▶ **Consignes**
A – Traduisez en anglais cette phrase du texte : « Au terme de conclusions notifiées le 2 novembre 2016, les époux [X] demandent à la cour de :

- dire que la servitude revendiquée par les sociétés ATLAS et SOFRAMUS sur la parcelle CL [Cadastre 1] a expiré au plus tard le 31 décembre 2006,

- leur donner acte de leur accord pour que les société ATLAS et SOFRAMUS disposent d'un droit de passage sur la parcelle CL [Cadastre 1] sur une bande de terrain de 4 mètres de largeur à compter de la clôture,

subsidiairement,

- dire que la SCI ATLAS n'administre pas la preuve de l'opposabilité de la servitude qu'elle revendique et leur donner acte de leur offre et la déclarer satisfactoire,

- débouter les sociétés ATLAS et SOFRAMUS de leurs demandes au titre de troubles de jouissance,

plus subsidiairement,

- dire que les notaires ont manqué à leur devoir de conseil, de diligence et d'authentification et les condamner à les relever et garantir de toute condamnation pécuniaire qui serait prononcée,

- condamner solidairement M [R] [V], Mme [H] [B], Mme [D] [B], Me [Y], [A] et [D] à leur payer la somme de 50 000 € à titre de dommages et intérêts,

en tout état de cause,

- leur déclarer inopposable la servitude d'utilisation de la pompe à gasoil et de la cuve,

- dire que cette servitude contrevient à l'article 544 du code civil,

- ordonner aux sociétés ATLAS et SOFRAMUS de supprimer le panneau publicitaire apposé sur leur terrain, ainsi que la boîte aux lettres et les compteurs d'arrivée d'eau,

- confirmer le jugement déféré,

- condamner les sociétés ATLAS et SOFRAMUS solidairement à leur payer la somme de 5 000 € en application de l'article 700 du code de procédure civile et aux dépens avec faculté de distraction au profit de Me GAUDE. »
B – Renvoyez tel quel le passage du texte qui va de « - dire que cette » jusqu'à « de Me GAUDE. ».

Au terme de conclusions notifiées le 2 novembre 2016, les époux [X] demandent à la cour de :

- dire que la servitude revendiquée par les sociétés ATLAS et SOFRAMUS sur la parcelle CL [Cadastre 1] a expiré au plus tard le 31 décembre 2006,

- leur donner acte de leur accord pour que les société ATLAS et SOFRAMUS disposent d'un droit de passage sur la parcelle CL [Cadastre 1] sur une bande de terrain de 4 mètres de largeur à compter de la clôture,

subsidiairement,

- dire que la SCI ATLAS n'administre pas la preuve de l'opposabilité de la servitude qu'elle revendique et leur donner acte de leur offre et la déclarer satisfactoire,

- débouter les sociétés ATLAS et SOFRAMUS de leurs demandes au titre de troubles de jouissance,

plus subsidiairement,

- dire que les notaires ont manqué à leur devoir de conseil, de diligence et d'authentification et les condamner à les relever et garantir de toute condamnation pécuniaire qui serait prononcée,

- condamner solidairement M [R] [V], Mme [H] [B], Mme [D] [B], Me [Y], [A] et [D] à leur payer la somme de 50 000 € à titre de dommages et intérêts,

en tout état de cause,

- leur déclarer inopposable la servitude d'utilisation de la pompe à gasoil et de la cuve,

- dire que cette servitude contrevient à l'article 544 du code civil,

- ordonner aux sociétés ATLAS et SOFRAMUS de supprimer le panneau publicitaire apposé sur leur terrain, ainsi que la boîte aux lettres et les compteurs d'arrivée d'eau,

- confirmer le jugement déféré,

- condamner les sociétés ATLAS et SOFRAMUS solidairement à leur payer la somme de 5 000 € en application de l'article 700 du code de procédure civile et aux dépens avec faculté de distraction au profit de Me GAUDE.

▶ **Données enregistrées**
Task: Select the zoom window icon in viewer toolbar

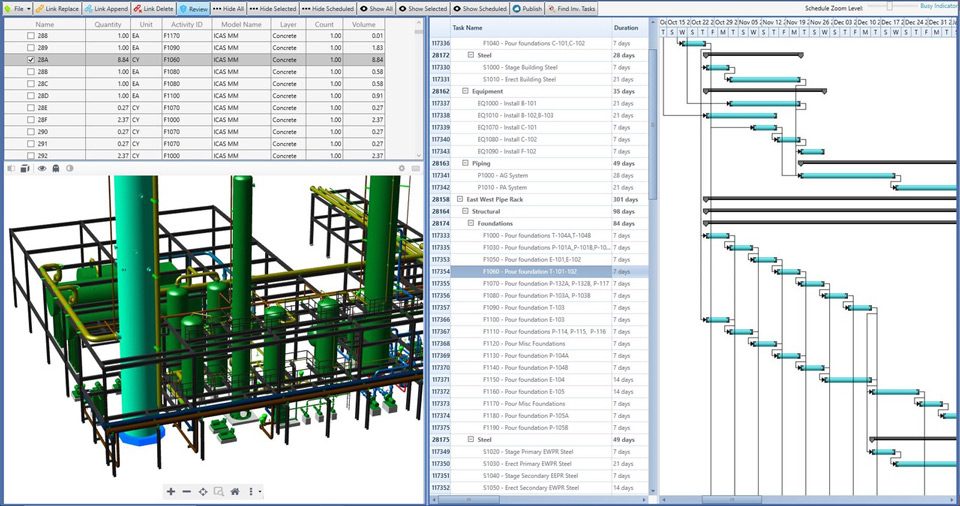Action: tap(219, 491)
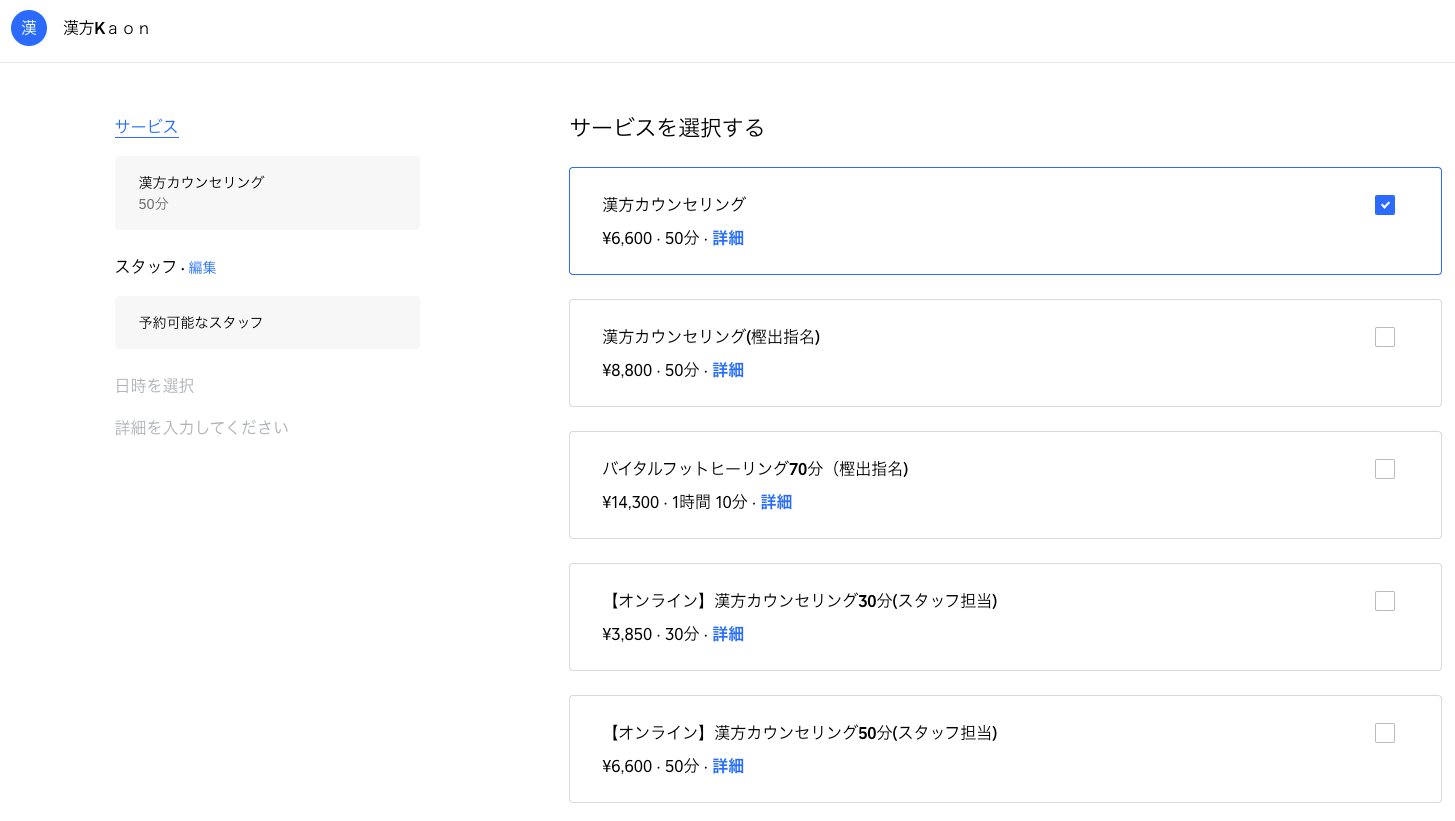This screenshot has width=1455, height=821.
Task: Click 詳細 on the オンライン50分 service
Action: (728, 766)

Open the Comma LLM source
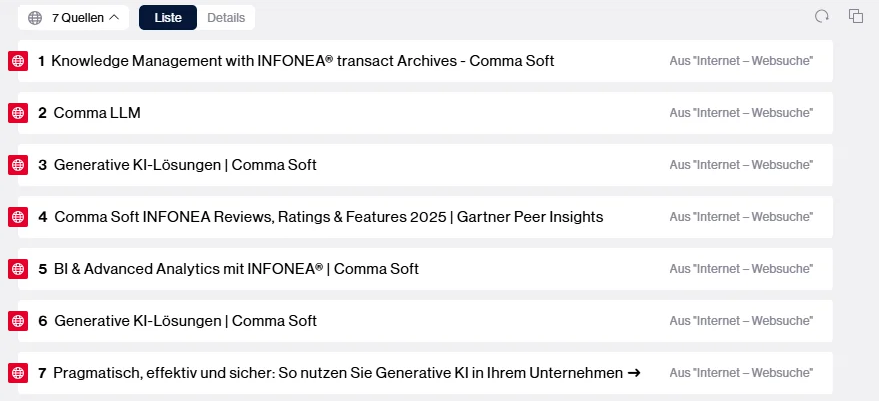[x=97, y=113]
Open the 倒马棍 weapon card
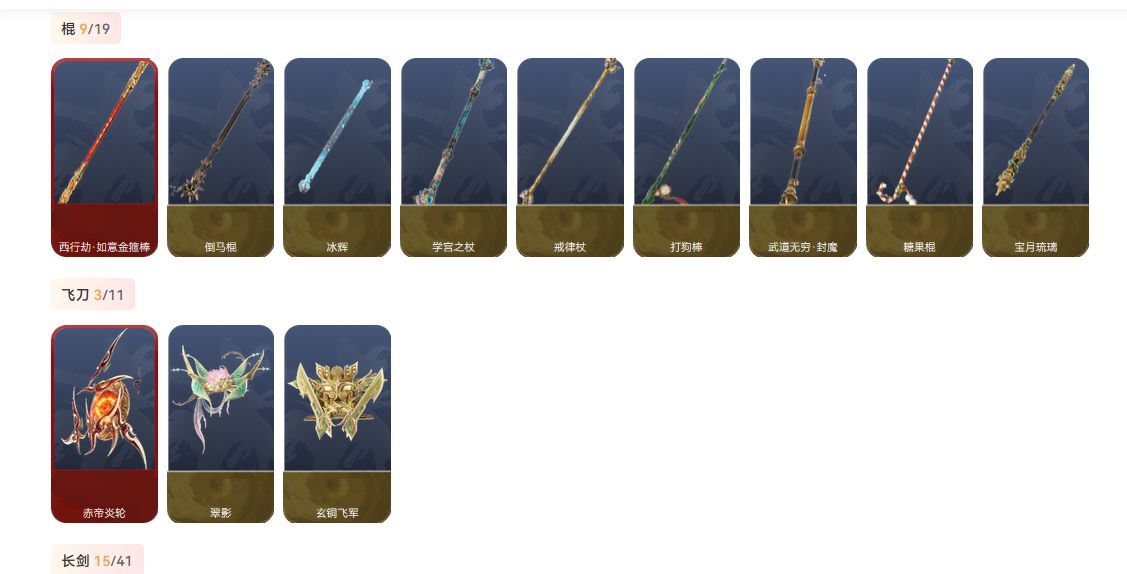This screenshot has height=574, width=1127. point(221,157)
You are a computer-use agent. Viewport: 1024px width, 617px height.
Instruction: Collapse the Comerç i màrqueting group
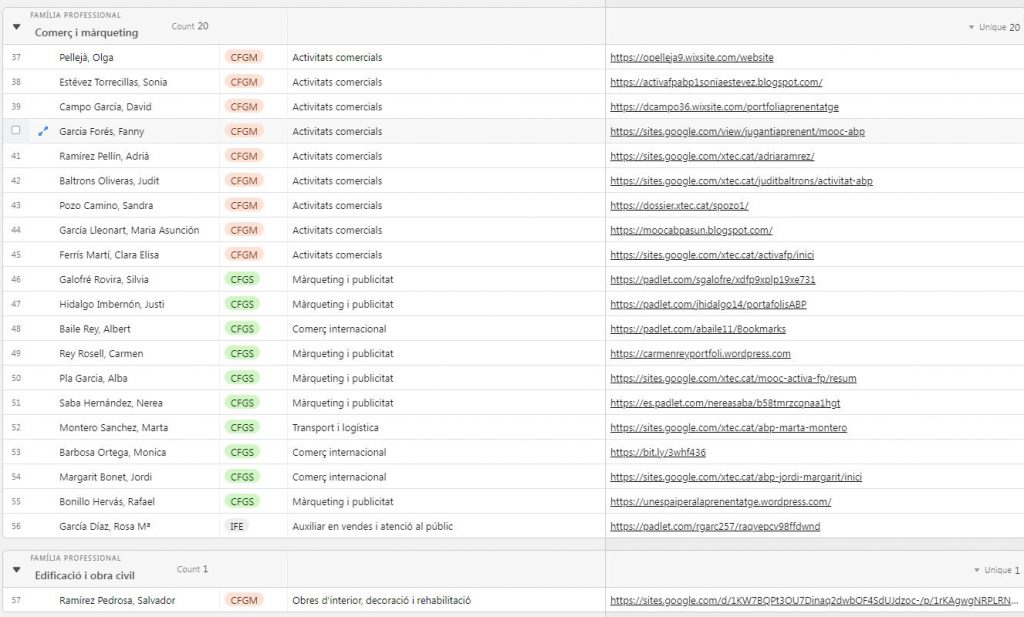pos(16,26)
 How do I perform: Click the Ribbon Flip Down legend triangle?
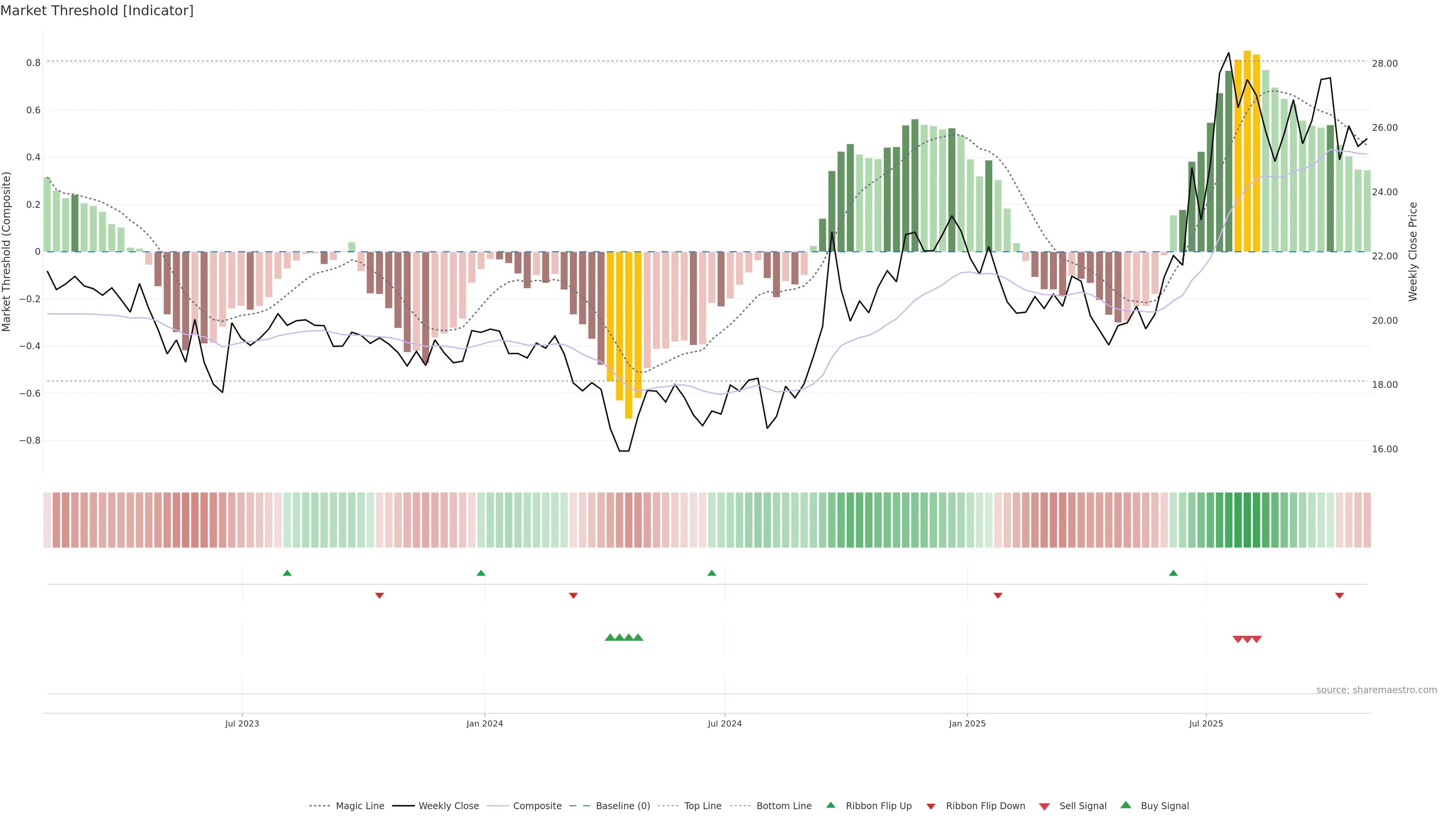pos(931,806)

▶ **Réponses par consigne**
A –
In submissions served on November 2, 2016, Mr. and Mrs. [X] ask the court to:

- rule that the easement claimed by the companies ATLAS and SOFRAMUS over parcel CL [Cadastre 1] expired no later than December 31, 2006,

- formally record their agreement that the companies ATLAS and SOFRAMUS may have a right of way over parcel CL [Cadastre 1] on a strip of land 4 meters wide measured from the fence,

in the alternative,

- rule that SCI ATLAS has not proven that the easement it claims is enforceable against them, formally record their offer and declare it sufficient,

- dismiss the claims of the companies ATLAS and SOFRAMUS for loss of enjoyment,

further in the alternative,

- rule that the notaries failed in their duty to advise, their duty of diligence and their duty of authentication, and order them to hold them harmless and indemnify them against any monetary judgment that may be handed down,

- order M [R] [V], Mrs. [H] [B], Mrs. [D] [B], Me [Y], [A] and [D] jointly and severally to pay them the sum of €50,000 in damages,

in any event,

- declare the easement for the use of the diesel pump and the tank unenforceable against them,

- rule that this easement violates Article 544 of the Civil Code,

- order the companies ATLAS and SOFRAMUS to remove the advertising sign placed on their land, as well as the mailbox and the water supply meters,

- uphold the judgment under appeal,

- order the companies ATLAS and SOFRAMUS jointly and severally to pay them the sum of €5,000 under Article 700 of the Code of Civil Procedure, together with costs, with the right of direct recovery granted to Me GAUDE.

B –
- dire que cette servitude contrevient à l'article 544 du code civil,

- ordonner aux sociétés ATLAS et SOFRAMUS de supprimer le panneau publicitaire apposé sur leur terrain, ainsi que la boîte aux lettres et les compteurs d'arrivée d'eau,

- confirmer le jugement déféré,

- condamner les sociétés ATLAS et SOFRAMUS solidairement à leur payer la somme de 5 000 € en application de l'article 700 du code de procédure civile et aux dépens avec faculté de distraction au profit de Me GAUDE.